Stored data Block Start

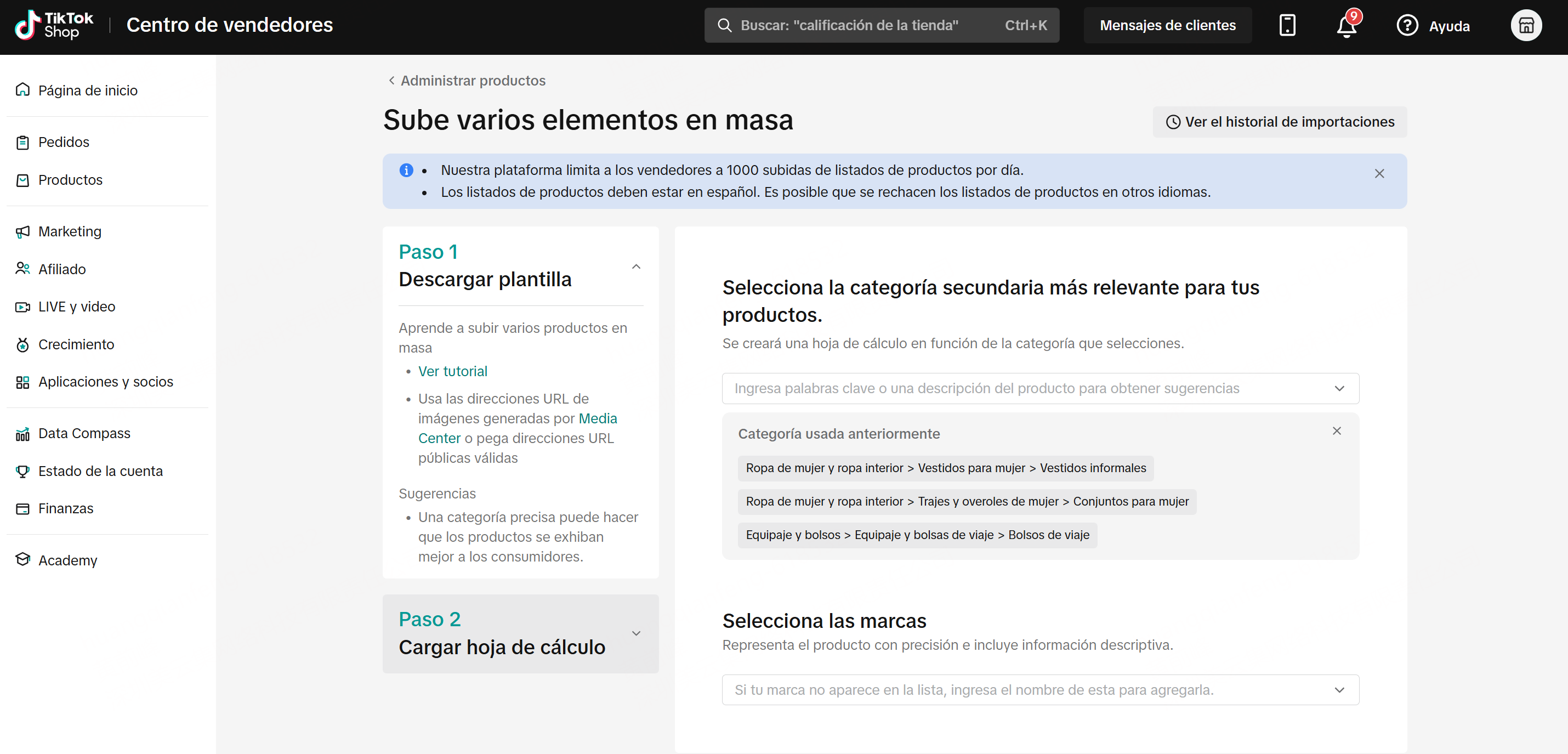The width and height of the screenshot is (1568, 754).
Task: Collapse the Paso 1 Descargar plantilla section
Action: click(635, 267)
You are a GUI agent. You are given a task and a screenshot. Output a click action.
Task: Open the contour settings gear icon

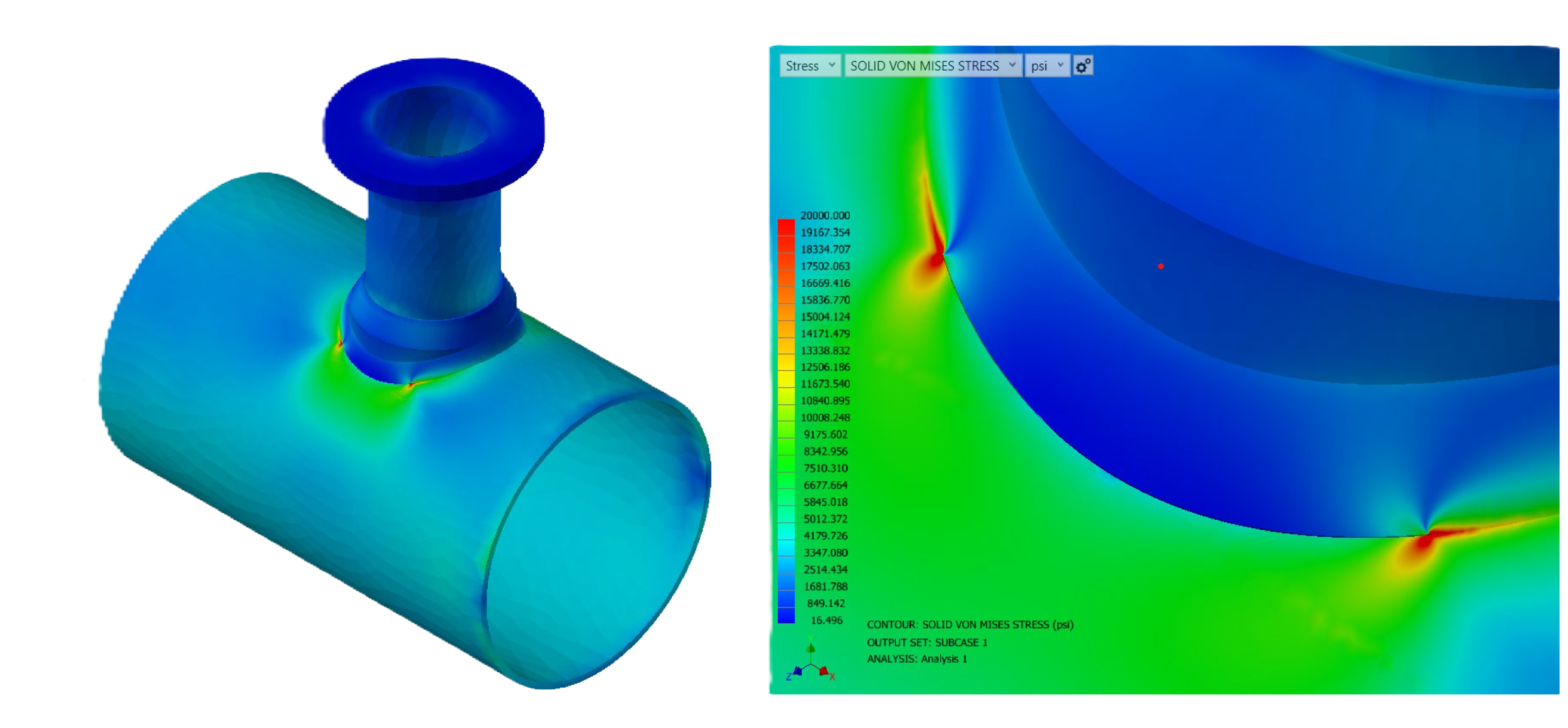(1083, 66)
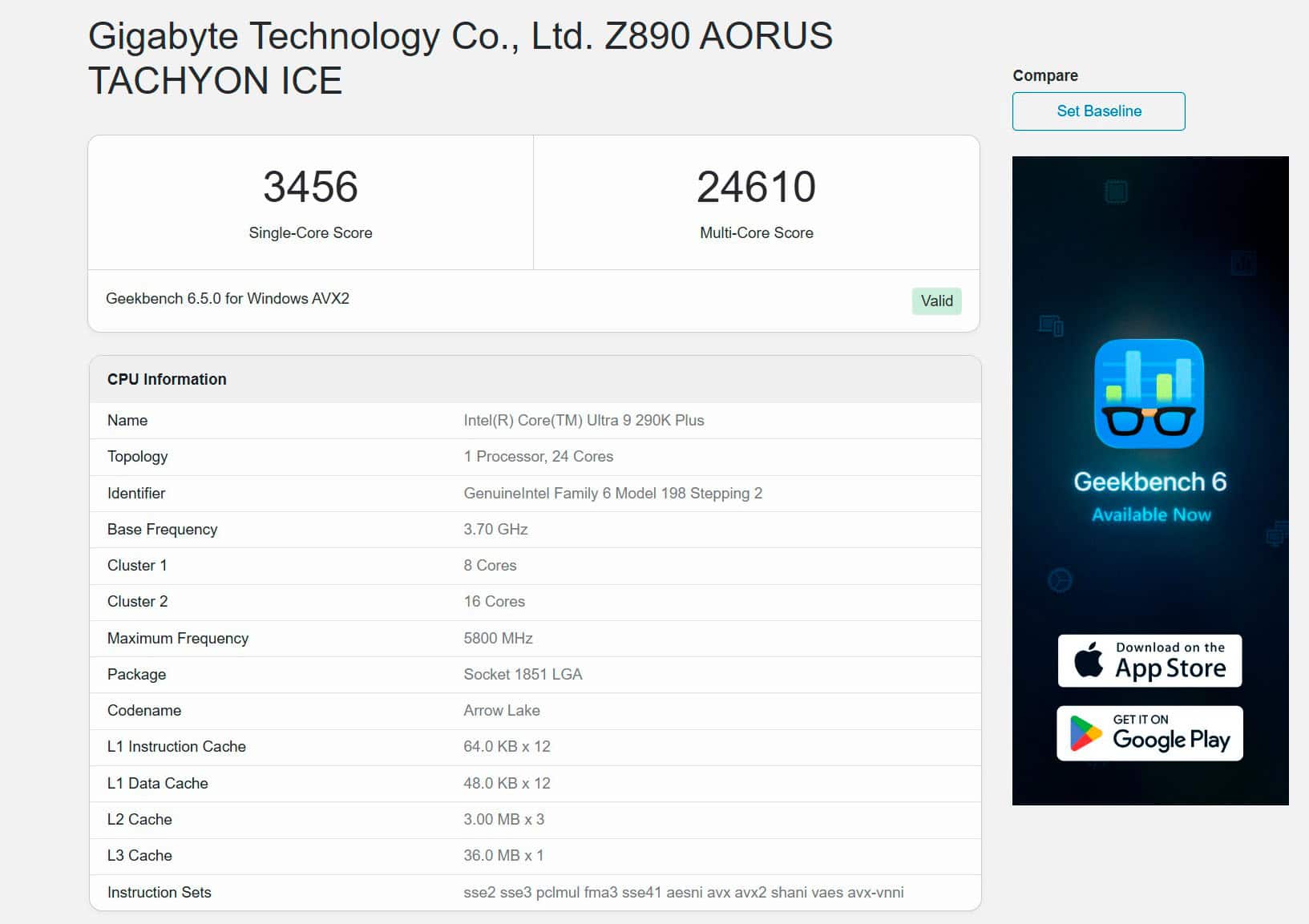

Stored data Block End

* About this task
The reply needs to repeat exactly the line containing "You are a GUI" and each line after it, through the final line of the entries above, and to skip the pictures.

* Finished task
You are a GUI agent. You are given a task and a screenshot. Output a click action.
Task: Open the contour settings gear icon

(1083, 66)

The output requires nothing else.